Check each line of the material, and show the ones that include the word "list".

The records Start Marker

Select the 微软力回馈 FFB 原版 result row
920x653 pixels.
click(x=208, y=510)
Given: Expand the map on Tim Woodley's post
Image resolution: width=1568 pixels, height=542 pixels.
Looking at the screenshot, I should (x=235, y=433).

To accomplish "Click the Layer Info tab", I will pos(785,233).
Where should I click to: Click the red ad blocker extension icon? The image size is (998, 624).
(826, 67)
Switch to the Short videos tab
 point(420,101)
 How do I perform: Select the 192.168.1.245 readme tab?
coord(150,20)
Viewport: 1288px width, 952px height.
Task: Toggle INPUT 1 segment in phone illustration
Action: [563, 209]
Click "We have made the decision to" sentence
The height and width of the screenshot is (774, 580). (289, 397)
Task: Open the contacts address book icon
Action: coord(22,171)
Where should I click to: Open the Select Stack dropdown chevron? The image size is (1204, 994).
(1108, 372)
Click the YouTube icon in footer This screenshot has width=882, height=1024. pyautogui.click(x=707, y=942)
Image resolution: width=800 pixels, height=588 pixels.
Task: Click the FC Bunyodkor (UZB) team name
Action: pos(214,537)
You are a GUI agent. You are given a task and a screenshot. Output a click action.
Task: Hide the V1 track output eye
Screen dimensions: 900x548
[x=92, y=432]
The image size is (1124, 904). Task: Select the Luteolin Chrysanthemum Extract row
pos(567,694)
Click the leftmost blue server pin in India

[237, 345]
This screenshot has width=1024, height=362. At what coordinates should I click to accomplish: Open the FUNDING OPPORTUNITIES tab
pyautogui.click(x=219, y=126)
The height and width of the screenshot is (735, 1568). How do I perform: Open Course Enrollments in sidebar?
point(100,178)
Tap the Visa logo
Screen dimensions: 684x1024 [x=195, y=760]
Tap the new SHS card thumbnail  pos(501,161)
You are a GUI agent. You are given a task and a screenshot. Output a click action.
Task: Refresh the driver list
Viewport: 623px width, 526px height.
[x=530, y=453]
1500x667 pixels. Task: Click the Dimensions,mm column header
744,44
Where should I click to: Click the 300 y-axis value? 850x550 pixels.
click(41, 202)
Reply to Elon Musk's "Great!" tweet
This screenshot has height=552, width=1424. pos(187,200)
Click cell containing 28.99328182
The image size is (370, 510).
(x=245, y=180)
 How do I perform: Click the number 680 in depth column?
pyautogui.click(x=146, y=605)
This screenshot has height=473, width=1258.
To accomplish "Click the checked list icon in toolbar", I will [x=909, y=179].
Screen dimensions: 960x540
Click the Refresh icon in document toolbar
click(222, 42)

The records End Marker

Worked solution —
Task: Refresh the driver list
To accomplish "Click the checked list icon in toolbar", I will [x=909, y=179].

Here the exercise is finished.